Input Start Marker

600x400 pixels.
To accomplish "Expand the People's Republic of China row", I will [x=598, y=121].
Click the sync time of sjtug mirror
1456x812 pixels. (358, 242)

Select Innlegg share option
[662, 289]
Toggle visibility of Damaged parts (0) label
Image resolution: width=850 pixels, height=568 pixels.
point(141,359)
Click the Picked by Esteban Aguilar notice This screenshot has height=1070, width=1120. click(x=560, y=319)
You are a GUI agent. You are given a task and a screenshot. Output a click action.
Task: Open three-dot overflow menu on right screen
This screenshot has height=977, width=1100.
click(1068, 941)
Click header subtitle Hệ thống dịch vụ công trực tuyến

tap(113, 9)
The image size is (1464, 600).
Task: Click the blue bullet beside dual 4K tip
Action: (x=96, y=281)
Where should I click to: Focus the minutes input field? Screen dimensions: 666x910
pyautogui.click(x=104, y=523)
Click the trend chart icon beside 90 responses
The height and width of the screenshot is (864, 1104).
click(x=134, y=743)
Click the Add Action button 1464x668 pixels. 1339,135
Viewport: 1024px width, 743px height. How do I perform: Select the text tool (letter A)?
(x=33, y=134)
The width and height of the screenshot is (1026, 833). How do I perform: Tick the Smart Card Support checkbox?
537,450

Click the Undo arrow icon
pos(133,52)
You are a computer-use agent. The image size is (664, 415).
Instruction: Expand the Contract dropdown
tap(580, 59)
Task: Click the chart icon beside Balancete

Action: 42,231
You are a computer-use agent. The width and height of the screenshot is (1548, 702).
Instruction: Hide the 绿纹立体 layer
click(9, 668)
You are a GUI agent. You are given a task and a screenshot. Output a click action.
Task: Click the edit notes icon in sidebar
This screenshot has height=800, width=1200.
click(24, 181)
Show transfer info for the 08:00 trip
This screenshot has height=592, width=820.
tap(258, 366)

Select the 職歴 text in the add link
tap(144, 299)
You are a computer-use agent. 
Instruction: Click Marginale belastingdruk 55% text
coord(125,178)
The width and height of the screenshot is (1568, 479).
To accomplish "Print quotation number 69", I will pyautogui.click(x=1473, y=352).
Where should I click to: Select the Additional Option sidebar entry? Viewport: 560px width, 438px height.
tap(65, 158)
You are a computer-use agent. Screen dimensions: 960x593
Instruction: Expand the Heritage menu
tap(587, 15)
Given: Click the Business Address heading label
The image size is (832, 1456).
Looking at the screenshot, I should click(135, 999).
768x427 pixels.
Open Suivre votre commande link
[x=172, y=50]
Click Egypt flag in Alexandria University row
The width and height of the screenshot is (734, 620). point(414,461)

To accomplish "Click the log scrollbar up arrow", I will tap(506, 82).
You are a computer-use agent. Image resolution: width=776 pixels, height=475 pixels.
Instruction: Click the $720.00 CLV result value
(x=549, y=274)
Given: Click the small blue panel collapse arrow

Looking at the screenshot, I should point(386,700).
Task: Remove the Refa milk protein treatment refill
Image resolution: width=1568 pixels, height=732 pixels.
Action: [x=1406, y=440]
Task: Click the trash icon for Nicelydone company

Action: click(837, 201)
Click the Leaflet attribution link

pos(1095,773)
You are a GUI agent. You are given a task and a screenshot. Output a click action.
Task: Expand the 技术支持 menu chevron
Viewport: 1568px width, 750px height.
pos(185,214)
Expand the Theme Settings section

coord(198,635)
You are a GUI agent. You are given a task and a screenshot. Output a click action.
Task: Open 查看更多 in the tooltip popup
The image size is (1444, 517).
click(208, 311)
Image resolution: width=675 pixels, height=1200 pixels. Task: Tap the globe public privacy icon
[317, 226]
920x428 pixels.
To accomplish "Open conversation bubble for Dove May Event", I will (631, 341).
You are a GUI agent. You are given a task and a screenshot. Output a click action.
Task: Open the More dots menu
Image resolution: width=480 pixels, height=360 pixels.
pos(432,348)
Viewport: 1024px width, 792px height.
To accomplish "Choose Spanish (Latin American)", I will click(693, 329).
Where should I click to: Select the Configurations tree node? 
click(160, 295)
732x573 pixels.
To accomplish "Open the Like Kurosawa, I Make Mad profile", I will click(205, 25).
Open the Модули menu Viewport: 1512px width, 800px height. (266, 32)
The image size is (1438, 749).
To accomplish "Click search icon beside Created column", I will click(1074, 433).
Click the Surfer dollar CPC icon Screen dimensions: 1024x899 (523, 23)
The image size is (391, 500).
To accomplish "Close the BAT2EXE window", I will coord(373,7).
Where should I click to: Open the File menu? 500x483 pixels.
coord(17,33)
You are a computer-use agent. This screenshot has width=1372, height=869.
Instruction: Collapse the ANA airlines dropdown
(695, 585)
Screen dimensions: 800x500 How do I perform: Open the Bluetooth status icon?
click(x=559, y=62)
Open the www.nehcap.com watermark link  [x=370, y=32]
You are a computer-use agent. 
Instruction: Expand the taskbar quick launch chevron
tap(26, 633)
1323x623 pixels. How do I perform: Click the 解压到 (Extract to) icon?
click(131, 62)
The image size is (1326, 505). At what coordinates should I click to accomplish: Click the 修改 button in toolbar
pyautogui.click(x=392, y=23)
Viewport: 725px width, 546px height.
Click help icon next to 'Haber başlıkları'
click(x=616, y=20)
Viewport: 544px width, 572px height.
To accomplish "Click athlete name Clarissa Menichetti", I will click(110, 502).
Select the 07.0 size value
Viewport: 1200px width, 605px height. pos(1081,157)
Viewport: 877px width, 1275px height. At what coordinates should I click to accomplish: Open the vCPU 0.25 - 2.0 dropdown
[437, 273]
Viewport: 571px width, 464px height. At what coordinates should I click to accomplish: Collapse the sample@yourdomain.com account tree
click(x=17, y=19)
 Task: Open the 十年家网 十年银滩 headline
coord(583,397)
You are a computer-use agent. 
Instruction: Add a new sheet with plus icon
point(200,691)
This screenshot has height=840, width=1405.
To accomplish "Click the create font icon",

Input End Marker

**Work to complete**. Give back all the data exactly as written.

**Exercise result**.
600x400 pixels.
To accomplish "Expand the People's Republic of China row", I will [x=598, y=121].
Click the sync time of sjtug mirror
1456x812 pixels. (358, 242)

Select Innlegg share option
[662, 289]
Toggle visibility of Damaged parts (0) label
Image resolution: width=850 pixels, height=568 pixels.
point(141,359)
Click the Picked by Esteban Aguilar notice This screenshot has height=1070, width=1120. click(x=560, y=319)
You are a GUI agent. You are given a task and a screenshot. Output a click action.
Task: Open three-dot overflow menu on right screen
This screenshot has height=977, width=1100.
click(1068, 941)
Click header subtitle Hệ thống dịch vụ công trực tuyến

tap(113, 9)
The image size is (1464, 600).
Task: Click the blue bullet beside dual 4K tip
Action: (x=96, y=281)
Where should I click to: Focus the minutes input field? Screen dimensions: 666x910
pyautogui.click(x=104, y=523)
Click the trend chart icon beside 90 responses
The height and width of the screenshot is (864, 1104).
click(x=134, y=743)
Click the Add Action button 1464x668 pixels. 1339,135
Viewport: 1024px width, 743px height. How do I perform: Select the text tool (letter A)?
(x=33, y=134)
The width and height of the screenshot is (1026, 833). How do I perform: Tick the Smart Card Support checkbox?
537,450

Click the Undo arrow icon
pos(133,52)
You are a computer-use agent. The image size is (664, 415).
Instruction: Expand the Contract dropdown
tap(580, 59)
Task: Click the chart icon beside Balancete

Action: 42,231
You are a computer-use agent. The width and height of the screenshot is (1548, 702).
Instruction: Hide the 绿纹立体 layer
click(9, 668)
You are a GUI agent. You are given a task and a screenshot. Output a click action.
Task: Click the edit notes icon in sidebar
This screenshot has height=800, width=1200.
click(24, 181)
Show transfer info for the 08:00 trip
This screenshot has height=592, width=820.
tap(258, 366)

Select the 職歴 text in the add link
tap(144, 299)
You are a computer-use agent. 
Instruction: Click Marginale belastingdruk 55% text
coord(125,178)
The width and height of the screenshot is (1568, 479).
To accomplish "Print quotation number 69", I will pyautogui.click(x=1473, y=352).
Where should I click to: Select the Additional Option sidebar entry? Viewport: 560px width, 438px height.
tap(65, 158)
You are a computer-use agent. Screen dimensions: 960x593
Instruction: Expand the Heritage menu
tap(587, 15)
Given: Click the Business Address heading label
The image size is (832, 1456).
Looking at the screenshot, I should click(135, 999).
768x427 pixels.
Open Suivre votre commande link
[x=172, y=50]
Click Egypt flag in Alexandria University row
The width and height of the screenshot is (734, 620). point(414,461)

To accomplish "Click the log scrollbar up arrow", I will tap(506, 82).
You are a computer-use agent. Image resolution: width=776 pixels, height=475 pixels.
Instruction: Click the $720.00 CLV result value
(x=549, y=274)
Given: Click the small blue panel collapse arrow

Looking at the screenshot, I should point(386,700).
Task: Remove the Refa milk protein treatment refill
Image resolution: width=1568 pixels, height=732 pixels.
Action: [x=1406, y=440]
Task: Click the trash icon for Nicelydone company

Action: click(837, 201)
Click the Leaflet attribution link

pos(1095,773)
You are a GUI agent. You are given a task and a screenshot. Output a click action.
Task: Expand the 技术支持 menu chevron
Viewport: 1568px width, 750px height.
pos(185,214)
Expand the Theme Settings section

coord(198,635)
You are a GUI agent. You are given a task and a screenshot. Output a click action.
Task: Open 查看更多 in the tooltip popup
The image size is (1444, 517).
click(208, 311)
Image resolution: width=675 pixels, height=1200 pixels. Task: Tap the globe public privacy icon
[317, 226]
920x428 pixels.
To accomplish "Open conversation bubble for Dove May Event", I will (631, 341).
You are a GUI agent. You are given a task and a screenshot. Output a click action.
Task: Open the More dots menu
Image resolution: width=480 pixels, height=360 pixels.
pos(432,348)
Viewport: 1024px width, 792px height.
To accomplish "Choose Spanish (Latin American)", I will click(693, 329).
Where should I click to: Select the Configurations tree node? 
click(160, 295)
732x573 pixels.
To accomplish "Open the Like Kurosawa, I Make Mad profile", I will click(205, 25).
Open the Модули menu Viewport: 1512px width, 800px height. (266, 32)
The image size is (1438, 749).
To accomplish "Click search icon beside Created column", I will click(1074, 433).
Click the Surfer dollar CPC icon Screen dimensions: 1024x899 (523, 23)
The image size is (391, 500).
To accomplish "Close the BAT2EXE window", I will coord(373,7).
Where should I click to: Open the File menu? 500x483 pixels.
coord(17,33)
You are a computer-use agent. This screenshot has width=1372, height=869.
Instruction: Collapse the ANA airlines dropdown
(695, 585)
Screen dimensions: 800x500 How do I perform: Open the Bluetooth status icon?
click(x=559, y=62)
Open the www.nehcap.com watermark link  [x=370, y=32]
You are a computer-use agent. 
Instruction: Expand the taskbar quick launch chevron
tap(26, 633)
1323x623 pixels. How do I perform: Click the 解压到 (Extract to) icon?
click(131, 62)
The image size is (1326, 505). At what coordinates should I click to accomplish: Click the 修改 button in toolbar
pyautogui.click(x=392, y=23)
Viewport: 725px width, 546px height.
Click help icon next to 'Haber başlıkları'
click(x=616, y=20)
Viewport: 544px width, 572px height.
To accomplish "Click athlete name Clarissa Menichetti", I will click(110, 502).
Select the 07.0 size value
Viewport: 1200px width, 605px height. pos(1081,157)
Viewport: 877px width, 1275px height. At what coordinates should I click to accomplish: Open the vCPU 0.25 - 2.0 dropdown
[437, 273]
Viewport: 571px width, 464px height. At what coordinates should I click to accomplish: Collapse the sample@yourdomain.com account tree
click(x=17, y=19)
 Task: Open the 十年家网 十年银滩 headline
coord(583,397)
You are a computer-use agent. 
Instruction: Add a new sheet with plus icon
point(200,691)
This screenshot has height=840, width=1405.
To accomplish "Click the create font icon",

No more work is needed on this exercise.